* Problem to work on: Please state the age at which the writer of the list of lessons from chronic pain began battling it.
[Extracted text]
47 Things Chronic Pain Has Taught Me


I’ve been battling chronic pain since I was 15. I think in the last seven years I’ve learnt more about my strength and inner person than I ever will in my life again. Here’s a few of the things I’ve learnt:

1. Real friends are precious and wonderful.

2. It’s better to have five close friends than 10 fake ones.

3. All pain is valid and deserves treatment.

4. Pretending your condition doesn’t exist will always end in tears.

5. Rest is important to athletes so it makes sense that it is vital to those who don’t feel well.

6. Find a creative outlet – whether it is writing, drawing, singing. Find something that makes your heart happy.

7.  Remember you and only you know what feels normal to you and what your body is feeling.

8. Always trust your gut.

9. Every day may not be good but there is something good in every day.

10. Education is very important, but remember it has no time frame or limitation.

11. Believing in miracles or magic is not stupid, sometimes it’s what you need to keep you going.

12. Every medical personnel you meet should treat you with respect and dignity and not judge you. If they don’t, that is on them – not you.

13. Remember recovery and healing is never linear.

14. The human body is a magical and beautiful thing.

15. You have not fallen ill because you are a bad person, it’s just a bad hand of the “life” cards.

16. The hope that things can get better one day is a very powerful thing. Hold onto it.

17. If it costs you your peace, it is too expensive.

18. You are strong enough to face it all, even if you don’t feel like it.

19. If someone is trying to bring you down, they are already below you.

20. Love is powerful, and where there is love there should always be respect.

21. Sleep is a healer.

22. Do not compare your middle to someone else’s end. There is no timeline or manual to life.

23. No act of kindness is ever a bad idea.

24. The minute you think of giving up you need to remember why you held on or why you are doing this.

25. Don’t water dead plants – only keep people in your life who care for you as well.

26. Have a passion and pursue it.

27. Remember that tomorrow is always a new day.

28. Stepping back or away from drama is not a sign of defeat, it is a sign of maturity.

29. Celebrate the small victories.

30. Sometimes struggles comes from wishing or thinking things were different and can be self-inflicted. Keep checking in on yourself.

31. “Doing your best” does not mean working yourself to the bone or a breakdown.

32. Sometimes social media can be a bad or toxic thing. There’s no shame in switching off for a few days. The world will not end.

33. I promise you, there will be days in the future where you fall in love one day with being alive again.

34. If someone in your life uses your health as an excuse for bad behavior towards you or against you in any way – cut that toxicity out of your life.

35. Maya Angelou said a lot of smart things.

36. Never be afraid of the solitude that comes with raising your standards.

37. If you’re feeling like you don’t need a medication anymore, it probably means it’s working.

38. A bad day does not make you a bad person.

39. Always allow yourself to be proud of the progress you’ve made.

40. It’s OK to live a life others don’t understand, not everyone will always “get it.”

41. Be patient with yourself, you’re doing the best you can.

42. A positive mental attitude goes a long way.

43. Remember what others think of you is their choice, what you think of yourself is your choice.

44. Teachers actually want you to succeed, and if they don’t help you then they’re failing you. You are not failing them if you are doing your best.

45. A little progress each day adds up to big results.
[/Extracted text]
[Data provided]
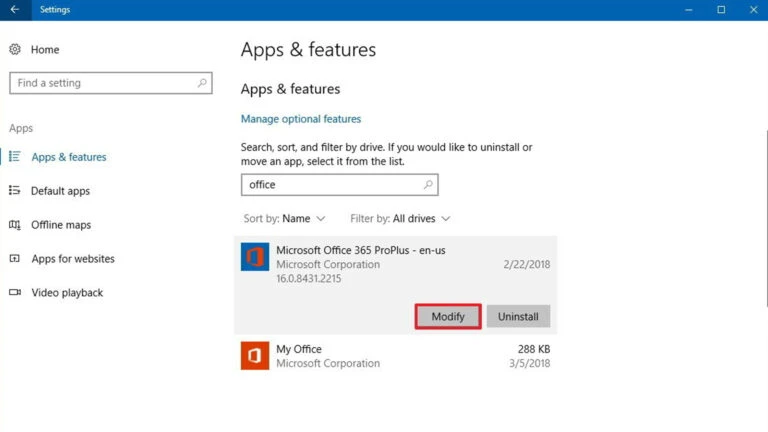Click the Apps & features sidebar icon

(15, 157)
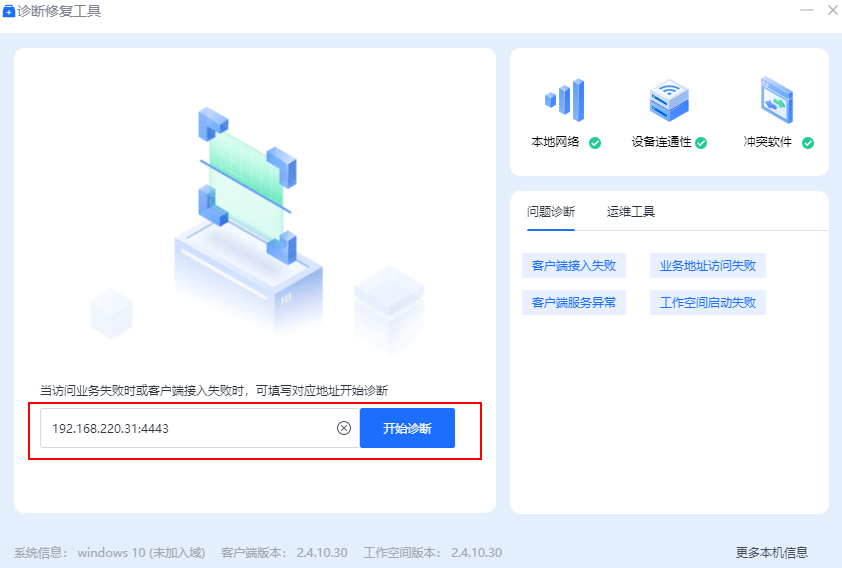Click the 诊断修复工具 app logo in title bar
Image resolution: width=842 pixels, height=568 pixels.
pos(9,11)
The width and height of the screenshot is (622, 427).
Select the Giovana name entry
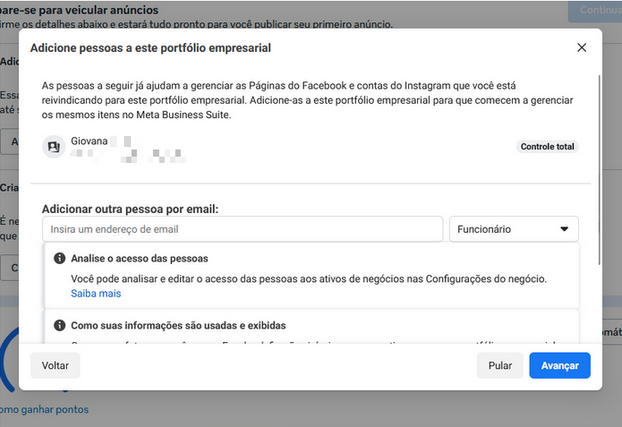[89, 141]
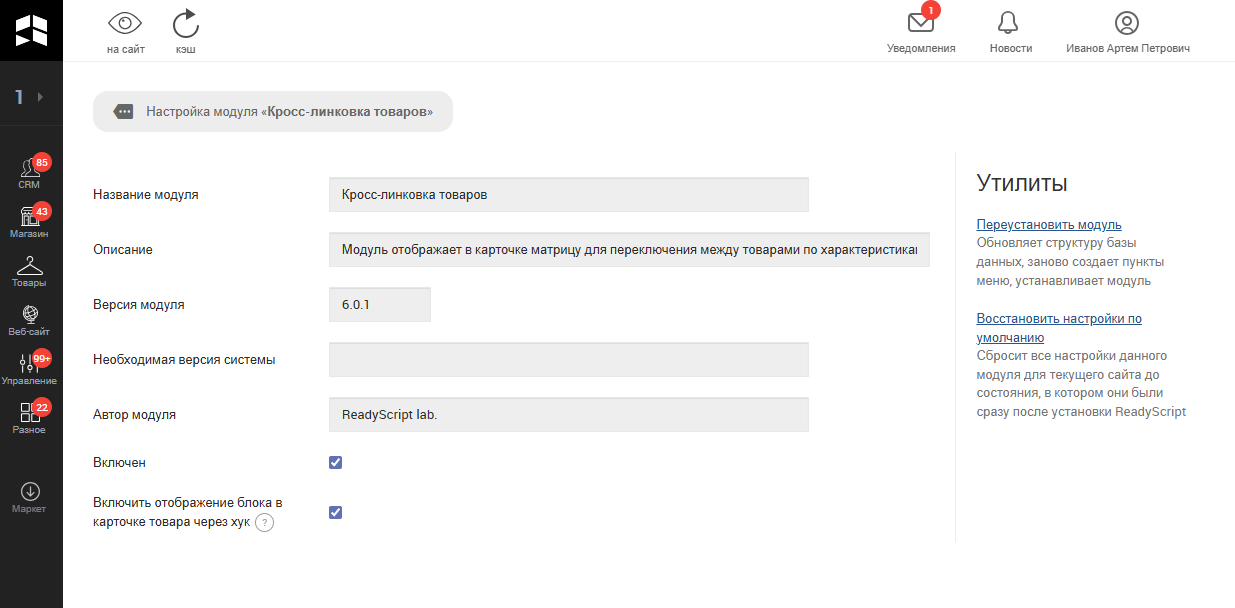This screenshot has height=608, width=1235.
Task: Open the Товары hanger icon
Action: click(30, 270)
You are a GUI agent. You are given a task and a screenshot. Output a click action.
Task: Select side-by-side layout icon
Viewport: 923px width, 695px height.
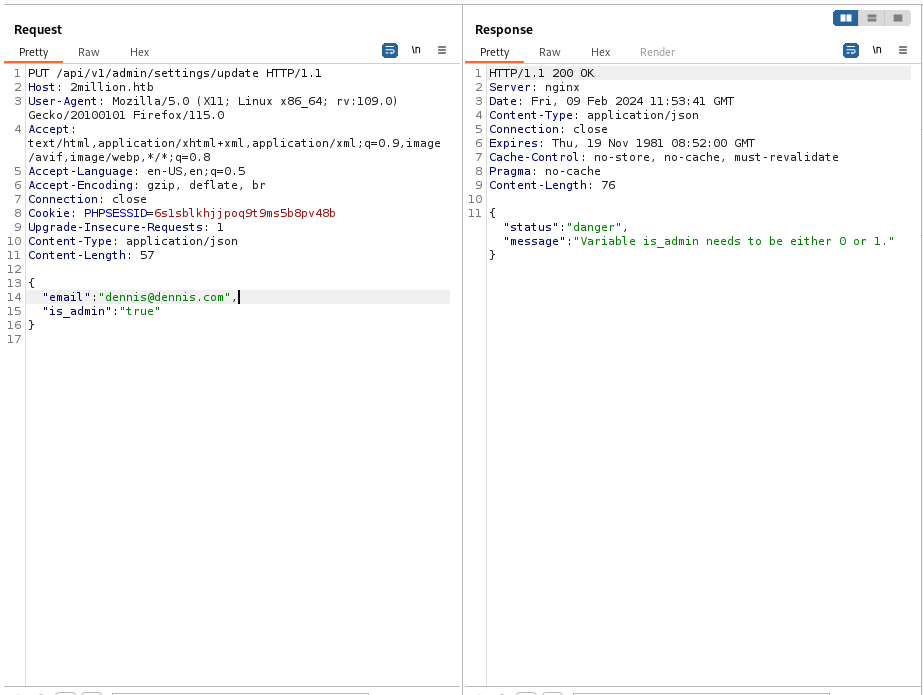point(846,18)
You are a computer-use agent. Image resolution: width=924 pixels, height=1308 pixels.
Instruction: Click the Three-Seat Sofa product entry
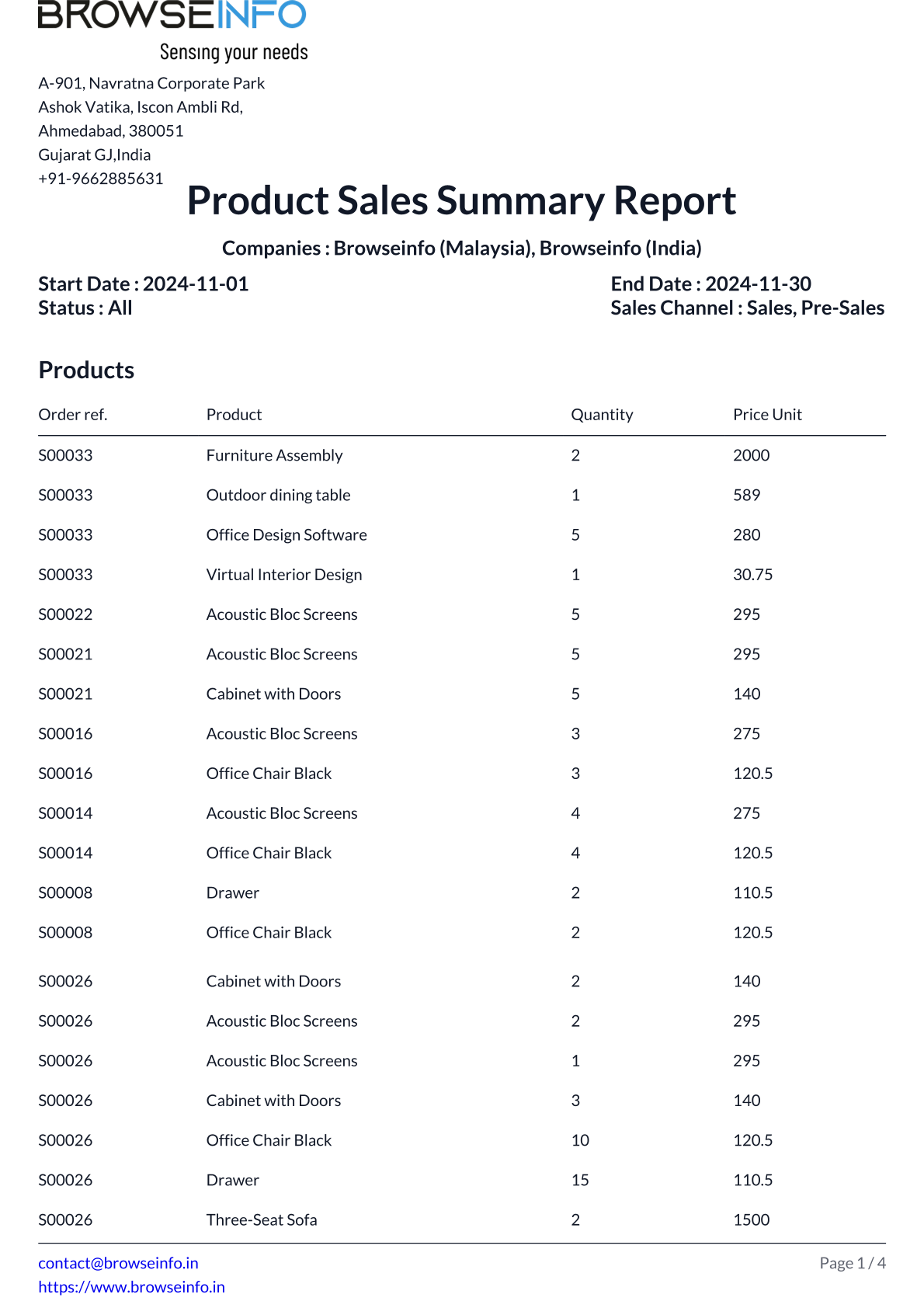coord(262,1220)
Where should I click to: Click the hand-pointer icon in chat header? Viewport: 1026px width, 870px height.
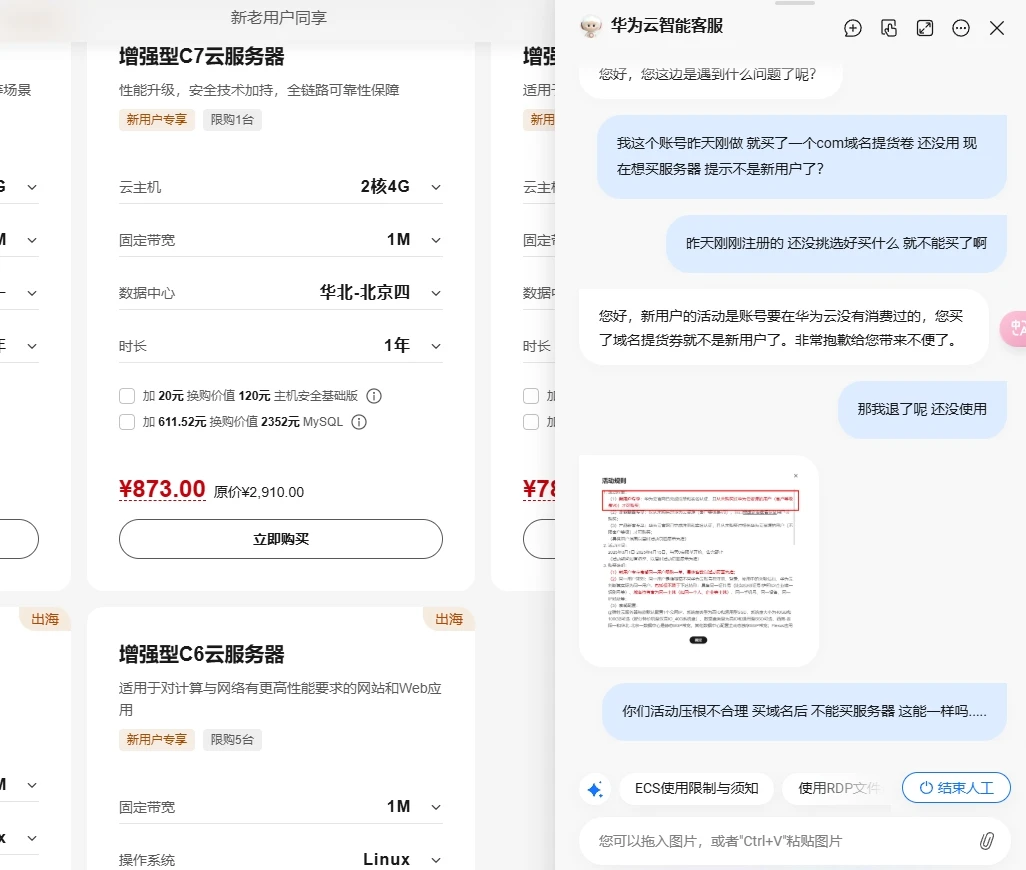[x=889, y=28]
[/Data provided]
* Answer for this exercise: 15